Today, the General Accounting Office (GAO) released the report, FDA Needs to Enhance its Oversight of Drugs Approved on the Basis of Surrogate Endpoints. In the past 16 years, the FDA has approved 90 applications using surrogate endpoints. 79 of these were for cancer, HIV, and inhalation anthrax. (All good candidates.) An additional 69 drugs were approved as new molecular entities (ingredients never before approved in the U.S.) with surrogate endpoints. The primary criticism of the GAO is that the FDA is not diligent in post-marketing analysis of these accelerated approval drugs. The FDA has never withdrawn approval of a medicine when the pharmaceutical company had delayed post-marketing data.

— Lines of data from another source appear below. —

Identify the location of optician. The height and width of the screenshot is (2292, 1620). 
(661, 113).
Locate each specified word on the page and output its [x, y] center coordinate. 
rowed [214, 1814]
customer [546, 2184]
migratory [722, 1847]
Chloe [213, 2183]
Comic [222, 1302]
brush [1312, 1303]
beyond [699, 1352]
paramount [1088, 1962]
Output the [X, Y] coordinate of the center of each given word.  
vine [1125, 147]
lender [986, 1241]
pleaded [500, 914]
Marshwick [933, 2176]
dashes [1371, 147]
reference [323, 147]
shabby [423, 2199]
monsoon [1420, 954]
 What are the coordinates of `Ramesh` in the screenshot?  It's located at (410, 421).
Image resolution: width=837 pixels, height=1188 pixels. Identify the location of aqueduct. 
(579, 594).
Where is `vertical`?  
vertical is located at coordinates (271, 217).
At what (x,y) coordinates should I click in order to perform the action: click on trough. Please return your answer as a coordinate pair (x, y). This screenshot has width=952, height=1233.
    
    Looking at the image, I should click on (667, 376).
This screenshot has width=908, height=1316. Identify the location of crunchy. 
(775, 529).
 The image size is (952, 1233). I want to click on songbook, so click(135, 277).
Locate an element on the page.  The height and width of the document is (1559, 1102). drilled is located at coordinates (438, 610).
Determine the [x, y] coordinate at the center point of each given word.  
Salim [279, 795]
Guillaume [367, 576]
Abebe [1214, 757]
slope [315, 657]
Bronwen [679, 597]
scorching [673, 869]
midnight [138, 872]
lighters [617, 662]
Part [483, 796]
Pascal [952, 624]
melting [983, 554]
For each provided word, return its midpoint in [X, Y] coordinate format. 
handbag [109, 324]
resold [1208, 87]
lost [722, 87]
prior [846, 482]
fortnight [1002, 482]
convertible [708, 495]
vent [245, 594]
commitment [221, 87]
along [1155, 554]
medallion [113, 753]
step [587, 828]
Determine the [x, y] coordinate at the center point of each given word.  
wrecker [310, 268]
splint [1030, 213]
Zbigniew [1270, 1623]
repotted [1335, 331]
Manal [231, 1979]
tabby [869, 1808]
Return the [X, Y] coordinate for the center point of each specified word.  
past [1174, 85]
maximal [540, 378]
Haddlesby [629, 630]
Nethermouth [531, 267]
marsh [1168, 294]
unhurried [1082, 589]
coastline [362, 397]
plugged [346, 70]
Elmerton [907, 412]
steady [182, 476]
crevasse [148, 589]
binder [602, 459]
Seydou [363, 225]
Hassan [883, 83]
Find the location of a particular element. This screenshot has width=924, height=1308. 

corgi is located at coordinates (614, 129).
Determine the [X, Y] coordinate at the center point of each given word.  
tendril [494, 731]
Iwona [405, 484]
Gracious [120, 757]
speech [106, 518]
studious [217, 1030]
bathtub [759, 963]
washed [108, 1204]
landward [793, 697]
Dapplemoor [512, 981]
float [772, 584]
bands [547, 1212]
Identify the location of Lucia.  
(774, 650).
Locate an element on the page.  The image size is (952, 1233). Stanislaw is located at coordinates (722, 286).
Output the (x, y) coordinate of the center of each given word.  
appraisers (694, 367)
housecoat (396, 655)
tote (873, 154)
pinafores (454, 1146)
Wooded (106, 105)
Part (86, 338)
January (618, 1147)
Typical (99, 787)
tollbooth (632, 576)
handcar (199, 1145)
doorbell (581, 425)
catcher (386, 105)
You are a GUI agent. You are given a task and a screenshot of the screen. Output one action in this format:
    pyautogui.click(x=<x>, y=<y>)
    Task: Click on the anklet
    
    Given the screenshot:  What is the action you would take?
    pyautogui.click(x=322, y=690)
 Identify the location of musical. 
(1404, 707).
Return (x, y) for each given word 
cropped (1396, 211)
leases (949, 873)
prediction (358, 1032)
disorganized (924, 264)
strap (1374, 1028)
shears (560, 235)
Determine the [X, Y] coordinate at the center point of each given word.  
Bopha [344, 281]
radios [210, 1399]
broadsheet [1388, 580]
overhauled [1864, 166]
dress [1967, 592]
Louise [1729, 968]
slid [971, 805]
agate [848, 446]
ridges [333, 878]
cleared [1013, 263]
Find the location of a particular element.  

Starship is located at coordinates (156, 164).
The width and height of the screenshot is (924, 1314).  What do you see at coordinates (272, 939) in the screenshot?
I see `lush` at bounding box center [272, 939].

Appendix I of the GAO's report contains a list of the drugs approved under the accelerated approval process. Two antibiotics that I posted recently - Cipro and Levaquin were approved under this process. (See Caution About Levaquin. This specific approval was for anthrax, not the general antibiotic use, indicating the yin and yang of FDA approval. There are not very many drugs effective against anthrax.) The surrogate endpoints were "Serum CIPRO concentrations" and "Drug exposure in surviving Rhesus monkeys compared to human plasma concentrations", respectively. The approved indication was treatment of inhalation anthrax.
Mmm. These are hard decisions. Engineers are used to computing one failure in a billion. Medical researchers - one in a thousand. The FDA's comments to the GAO's findings defend the accelerated approval program. It has significantly improved the quality of life and survival of HIV and cancer patients. The FDA agrees that improved post-marketing surveillance is needed. Congress has recently provided additional funding for this activity and more oversight/tracking is being implemented. In the end, the FDA must choose for the greater good.